Wednesday, November 12, 2008

Congress 1, Paulson 2

Nonono, just kidding. Hah, I fooled you, you sumumabitches. This is what Paulson must be snickering to himself after successfully executing an all-time bait-and-switch job.

"...purchasing illiquid mortgage-related assets...at this time...is not the most effective way to use TARP funds, but we will continue to examine whether targeted forms of asset purchase can play a useful role, relative to other potential uses of TARP resources, in helping to strengthen our financial system and support lending."

Paulson turns around and, fuck what he told Congress, he's got something better to do with the money. After he made sure his homies were satisfied, the rest of the money will go to:
  • "...use the TARP to encourage private investors to come back to this troubled market, by providing them access to federal financing while protecting the taxpayers' investment..."

  • "...carefully evaluating programs which would further leverage the impact of a TARP investment by attracting private capital, potentially through matching investments...we will also consider capital needs of non-bank financial institutions not eligible for the current capital program..."

That sounds suspiciously like he's got more homies with their hands extended. Oh, and this shit will now cost (moves pinkie towards mouth) $3.5T...and they've already spent it. From Yahoo's TechTicker:

"...the tally so far is nearly $3.5 trillion, and that's before a likely handout for the auto industry.
Yes, $3.45 trillion has already been spent, as
Bailoutsleuth.com details:

  • $2T Emergency Fed Loans (the ones the Fed won't discuss)
  • $700B TARP
  • $300B Hope Now (the government's year-old attempt at mortgage workouts)
  • $200B Fannie/Freddie
  • $140B Tax Breaks for Banks (WaPo has the details)
  • $110B: AIG (with it's new deal this week, the big insurer got $40B of TARP money, plus $110B in other relief)

"Approximately 40 percent of U.S. consumer credit is provided through securitization of credit card receivables, auto loans and student loans and similar products. This market, which is vital for lending and growth, has for all practical purposes ground to a halt. Addressing these two priorities will have powerful impacts on the overall financial system, the strength of our financial institutions and the availability of consumer credit."

Let's not bullshit each other here. Of course, consumption drives the economy. It has fueled over 25 years of virtually continuous economic growth. If we stop spending, it would do far more harm than a few bad mortgages are doing. If the default rate on credit cards were to reach, say, (pulls number out of nearest trash bin) 15%, the credit markets will seize up like fuckinfuggedaboudet.

Aside - The median real wage has held steady for 40 years, meaning Average Joe's grandson is no better off than Average Joe. The growth has come at the top of the ladder, as the boss-to-shlub salary ratio has gone from 50:1 to 500:1. At the same time, public debt has increased from <$100B to >$10T (see debt clock).

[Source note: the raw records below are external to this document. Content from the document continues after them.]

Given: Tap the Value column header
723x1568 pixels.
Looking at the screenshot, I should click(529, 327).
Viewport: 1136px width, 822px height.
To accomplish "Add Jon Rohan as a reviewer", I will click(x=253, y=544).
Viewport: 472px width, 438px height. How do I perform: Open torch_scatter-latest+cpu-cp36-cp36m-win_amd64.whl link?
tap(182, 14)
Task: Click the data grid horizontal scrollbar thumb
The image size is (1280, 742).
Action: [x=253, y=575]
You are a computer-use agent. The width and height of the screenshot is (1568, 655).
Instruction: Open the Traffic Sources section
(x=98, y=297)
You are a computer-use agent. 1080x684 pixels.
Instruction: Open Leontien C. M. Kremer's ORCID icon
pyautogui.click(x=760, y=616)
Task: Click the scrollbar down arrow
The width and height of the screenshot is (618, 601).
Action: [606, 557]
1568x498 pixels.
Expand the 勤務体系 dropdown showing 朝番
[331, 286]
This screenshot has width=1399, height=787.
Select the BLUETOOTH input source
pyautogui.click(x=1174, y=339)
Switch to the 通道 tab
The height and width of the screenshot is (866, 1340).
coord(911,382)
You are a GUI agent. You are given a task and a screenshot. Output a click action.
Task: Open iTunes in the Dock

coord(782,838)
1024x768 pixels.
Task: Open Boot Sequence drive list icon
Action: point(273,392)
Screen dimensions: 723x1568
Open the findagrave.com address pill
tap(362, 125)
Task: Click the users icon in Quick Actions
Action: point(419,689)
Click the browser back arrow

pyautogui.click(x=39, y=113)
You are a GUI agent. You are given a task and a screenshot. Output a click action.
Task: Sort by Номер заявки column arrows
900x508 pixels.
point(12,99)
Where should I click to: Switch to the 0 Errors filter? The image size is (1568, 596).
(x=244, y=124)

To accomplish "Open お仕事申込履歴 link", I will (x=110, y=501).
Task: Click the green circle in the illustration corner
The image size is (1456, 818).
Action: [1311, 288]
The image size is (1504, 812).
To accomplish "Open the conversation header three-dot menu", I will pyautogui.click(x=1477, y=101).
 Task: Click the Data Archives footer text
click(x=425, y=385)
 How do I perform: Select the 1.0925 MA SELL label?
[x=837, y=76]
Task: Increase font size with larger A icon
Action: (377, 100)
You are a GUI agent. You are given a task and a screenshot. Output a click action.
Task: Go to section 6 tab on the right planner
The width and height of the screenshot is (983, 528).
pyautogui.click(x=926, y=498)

Taken simply, it's like the government has taken $10T and given it to the bosses.

The wrinkle is that consumption comes at the expense of saving and we passed the point where we spend more than we make a LONG time ago. At some point, the debt burden becomes too much to bear. Anyone with any economic sense knows that a day of reckoning is coming. If that people tighten up on their spending as necessary to tame consumer debt, it would scuttle US economy.

Tangent alert!!!

It doesn't even need to get that point. Corporations, especially publicly traded ones, have rosy assumptions of sustained growth factored into their planning (not to mention their stock price). When the outlook becomes less than rosy, like the Mafia after someone gets clipped for something that can get back to the boss, people get clipped left and right. Companies were cutting to the bone last time around, when the New Economy dream cloud was eviscerated, then evaporated in the smoke-screen of 9/11. This time around is already lot worse than last time around, as companies are positioning for the second round of job cuts.

As far as were concerned, it's like these corporations, having gotten people to flip into new cars every three years instead of five, and buying a new flatscreen every two years, by living outside their means, started factoring that these same indebted people will now flip into up-model cars every two years and by a bigger and better LCD every year. Apply a similar analogy to other industries. When putting off the saturation point becomes too much of a challenge, their strategy resorts to denying (to themselves) its existence.

For the banks>>brokerage houses>>investment bankers responsible for this clusterfuck, securitized debt is their LCD, and it's all dependent upon people speding beyond their means. Defaults are a temporary issue; not having debt to securitize is the long-term problem.

Remember Milken with the junk bonds? This is 5000 Milkens. This is a whole economy of Milkens.

Paulson and his homies know this and, as the powers that be have always done, are just trying to put off legitimate pain, both for themselves and, by coincidence, for us. I think I've told y'all this before; the foundation of all mental illness is the unwillingness to experience pain or legitimate suffering or discomfort. They've been putting off experiencing such pain for so long, call it Percocet for the economy, and most of us are so beholden to our debt, that we couldn't bear the pain.

End of tangent alert.

To get out of this pickle, they're going to have to find a way to put more money on the table for the American consumer. Unfortunately, since the system has been bleeding us dry for years, other than by stimulus packages, the modern day equivalent of caesar throwing loaves of bread into the crowd, they've probably got no clue how to get it done. I'd suggest, but they'd never do it. I'll rather save it for another time.